__Entries provided__
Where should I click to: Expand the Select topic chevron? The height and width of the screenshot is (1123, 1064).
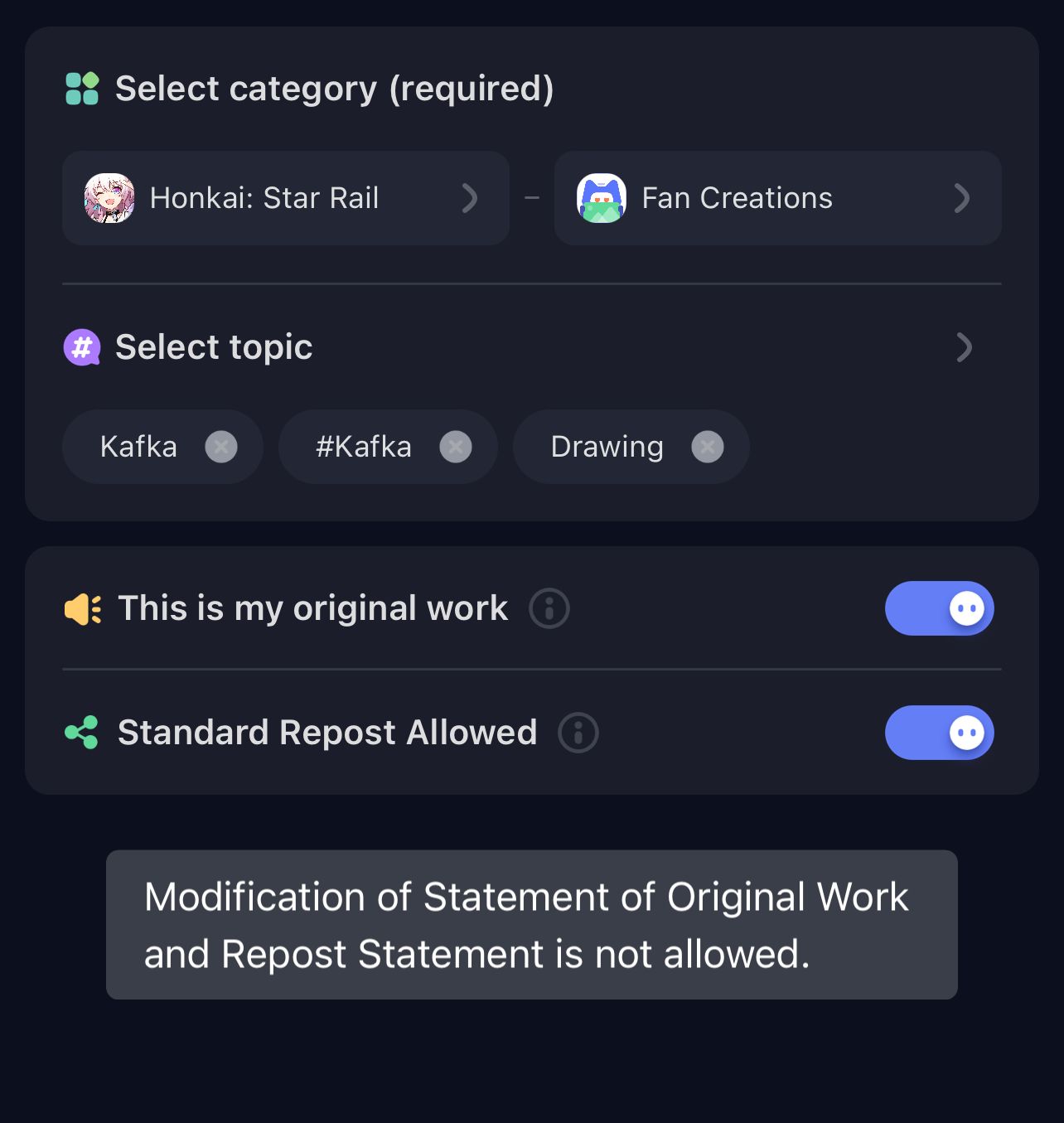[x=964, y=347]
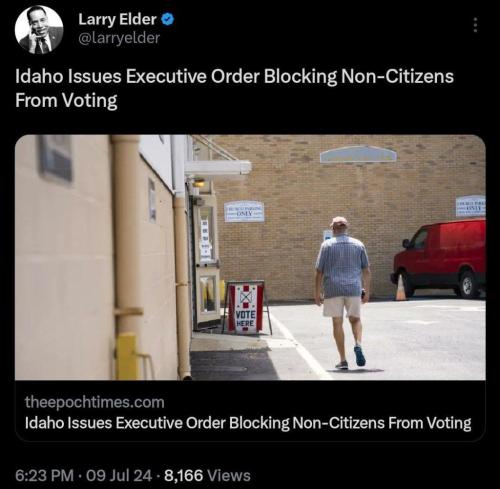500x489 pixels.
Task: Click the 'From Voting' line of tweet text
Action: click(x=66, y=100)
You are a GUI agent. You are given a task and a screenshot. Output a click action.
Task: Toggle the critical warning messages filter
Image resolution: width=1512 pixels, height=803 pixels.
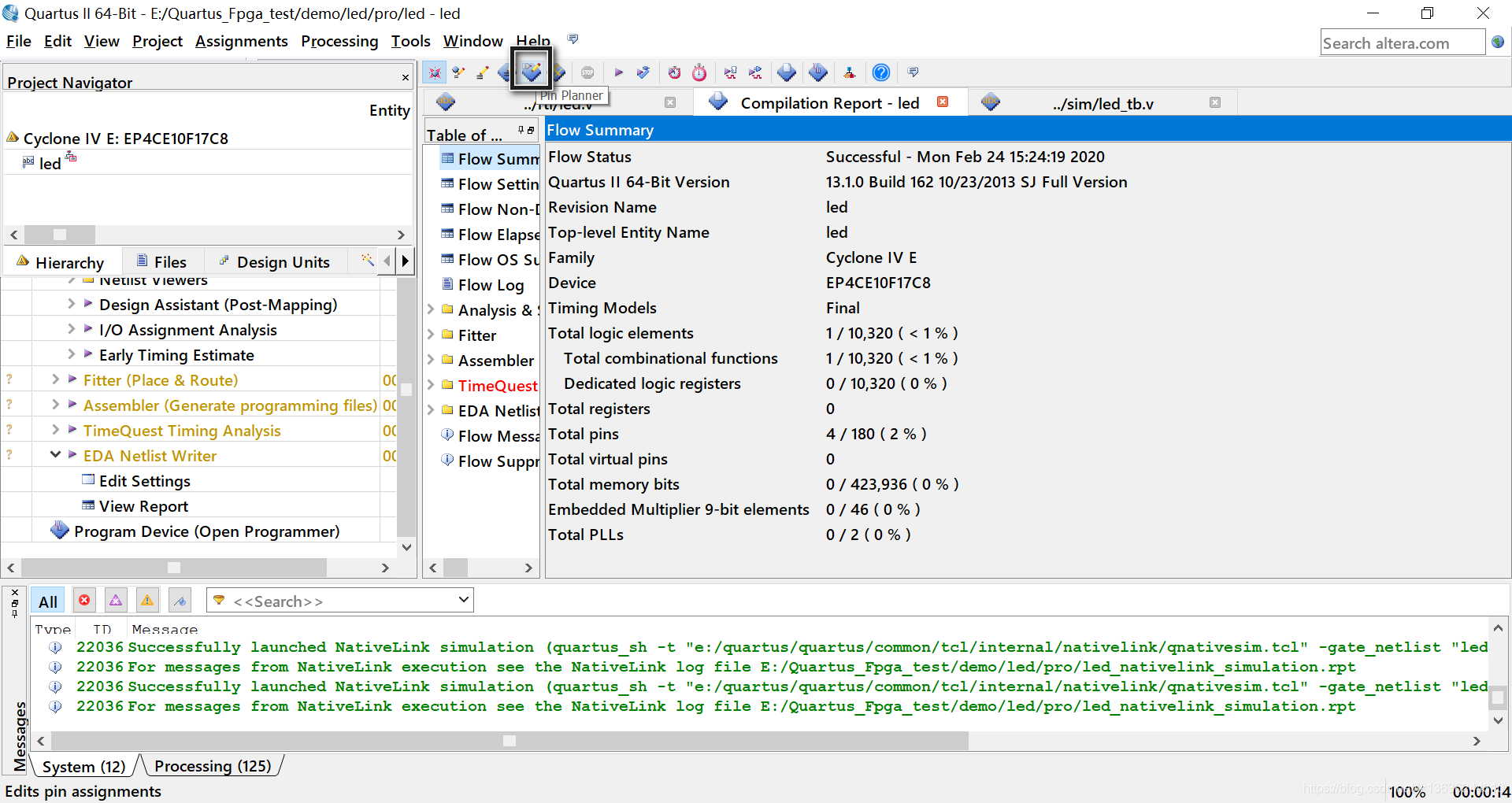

__Written request__
Copy out the material above line by line, with no changes to the wording, and leave the pictures out.

__Exercise response__
Where should I click to: Expand the Select topic chevron? The height and width of the screenshot is (1123, 1064).
[x=964, y=347]
500x489 pixels.
Task: Click the 'From Voting' line of tweet text
Action: click(x=66, y=100)
You are a GUI agent. You are given a task and a screenshot. Output a click action.
Task: Toggle the critical warning messages filter
Image resolution: width=1512 pixels, height=803 pixels.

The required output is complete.